Dorfentwicklungsprojekt III

Mit Frauenpower nach Madagaskar

Nach der erfolgreichen Reise in 2014 wird auch in diesem Jahr eine Gruppe junger Erwachsener Madagaskar erleben und einen Großteil der Zeit im Süden der Insel auf Romains Ecolodge verbringen. Den 12 Teilnehmern, davon 9 Frauen, steht ein umfangreiches Programm bevor, aber natürlich nehmen wir uns Zeit, auch das Land kennen zu lernen. Das passiert schon hier in Deutschland, denn auf den Vorbereitungstreffen. die im Naturgut Ophoven stattfinden, tasten wir uns an dieses unbekannte Land heran. Los geht es im August, und in der ersten Woche wird die Gruppe auf ihrer Hinfahrt sich Zeit nehmen und mehrere Stopps einlegen, den längsten in Fianarantsoa. Hier treffen sie auf die madagassischen Kommilitonen, besuchen einen echten Tropenregenwald und statten der Universität einen Besuch ab, denn hier ist eine neue interessante Partnerschaft geplant.

Gemeinsam geht es weiter Richtung Süden und nach der ersten Woche ist das Ziel erreicht: Andalamengoke, ein kleines Straßendorf, im Südwesten gelegen, 150 km vor der Küste.

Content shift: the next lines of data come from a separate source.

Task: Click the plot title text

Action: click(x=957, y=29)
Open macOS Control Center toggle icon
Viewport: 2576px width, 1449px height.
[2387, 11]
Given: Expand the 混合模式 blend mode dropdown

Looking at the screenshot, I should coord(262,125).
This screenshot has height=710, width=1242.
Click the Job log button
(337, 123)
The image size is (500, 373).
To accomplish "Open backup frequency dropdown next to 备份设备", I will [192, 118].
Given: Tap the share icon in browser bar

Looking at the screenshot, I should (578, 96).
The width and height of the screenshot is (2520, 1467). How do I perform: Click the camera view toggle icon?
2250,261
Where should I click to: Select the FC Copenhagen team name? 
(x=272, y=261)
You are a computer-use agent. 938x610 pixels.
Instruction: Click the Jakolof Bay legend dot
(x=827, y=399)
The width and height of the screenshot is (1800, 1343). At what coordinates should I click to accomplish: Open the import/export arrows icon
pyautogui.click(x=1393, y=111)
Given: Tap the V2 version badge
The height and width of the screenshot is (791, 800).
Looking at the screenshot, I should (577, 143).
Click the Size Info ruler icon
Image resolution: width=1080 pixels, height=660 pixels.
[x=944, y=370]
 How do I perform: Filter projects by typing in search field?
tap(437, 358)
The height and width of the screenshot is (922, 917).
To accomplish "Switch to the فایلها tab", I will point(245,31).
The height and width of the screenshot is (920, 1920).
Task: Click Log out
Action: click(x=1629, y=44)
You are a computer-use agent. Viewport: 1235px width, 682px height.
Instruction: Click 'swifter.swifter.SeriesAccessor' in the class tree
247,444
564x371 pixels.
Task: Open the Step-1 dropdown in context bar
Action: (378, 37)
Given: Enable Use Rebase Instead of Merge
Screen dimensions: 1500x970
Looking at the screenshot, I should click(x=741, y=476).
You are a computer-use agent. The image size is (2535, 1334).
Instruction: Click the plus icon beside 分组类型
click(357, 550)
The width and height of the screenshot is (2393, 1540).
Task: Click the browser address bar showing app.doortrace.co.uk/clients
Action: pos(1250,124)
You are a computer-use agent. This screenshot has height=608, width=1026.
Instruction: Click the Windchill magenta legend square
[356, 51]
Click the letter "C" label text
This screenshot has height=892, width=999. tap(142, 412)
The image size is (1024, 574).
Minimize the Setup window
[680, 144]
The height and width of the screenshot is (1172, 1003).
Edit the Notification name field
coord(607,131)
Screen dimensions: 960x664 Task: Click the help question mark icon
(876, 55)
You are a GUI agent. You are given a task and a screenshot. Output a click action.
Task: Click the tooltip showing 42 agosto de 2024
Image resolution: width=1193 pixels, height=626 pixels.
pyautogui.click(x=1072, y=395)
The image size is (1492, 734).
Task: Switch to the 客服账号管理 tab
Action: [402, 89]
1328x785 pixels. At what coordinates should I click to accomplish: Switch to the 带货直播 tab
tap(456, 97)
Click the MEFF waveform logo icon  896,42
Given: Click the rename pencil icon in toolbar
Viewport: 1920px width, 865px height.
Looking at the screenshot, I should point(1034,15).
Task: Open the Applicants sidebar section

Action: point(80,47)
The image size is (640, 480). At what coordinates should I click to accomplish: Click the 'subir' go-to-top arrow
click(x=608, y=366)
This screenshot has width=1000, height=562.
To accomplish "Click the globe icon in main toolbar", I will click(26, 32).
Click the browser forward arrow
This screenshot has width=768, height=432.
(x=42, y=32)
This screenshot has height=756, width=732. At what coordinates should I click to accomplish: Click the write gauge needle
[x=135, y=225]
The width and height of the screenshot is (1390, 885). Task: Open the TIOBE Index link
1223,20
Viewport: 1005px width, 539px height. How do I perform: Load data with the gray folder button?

Die nächsten vier Wochen ist das das Arbeits­programm: der Brunnen (Programmauftrag: Solarpumpe einbauen, Hochtank errichten und Wasserleitung zur Schule verlegen), die Schule (Programmauftrag Schultoiletten reparieren), die Frauen des Dorfes (Programm­auftrag: gemeinsam Gras mähen und zu Biobriketts verarbeiten und damit die neuen Kocher testen) und schließlich an der neuen Schulbücherei eine Antenne anbringen, um den Handyempfang zu verbessern. Daneben die üblichen Arbeiten, die jeder Selbstver­sorger aus der JH kennt: Mahlzeiten zubereiten, Tisch decken, abräumen und abwaschen, und ganz wichtig Wasser holen (100 l für die Küche und 10 l erhält jeder für seinen privaten Bedarf). An den Wochenenden Einkaufen in der nahen Kreisstadt, Badeausflug nach Tulear ans Meer, Besuch des Trockenurwaldes im benachbarten Zombitse Nationalpark (mit
Lemurenfütterung) und in der Zwischenzeit Computerkurse mit den Jugendlichen aus dem Dorf und jede Menge Spiele mit den Kindern des Dorfes.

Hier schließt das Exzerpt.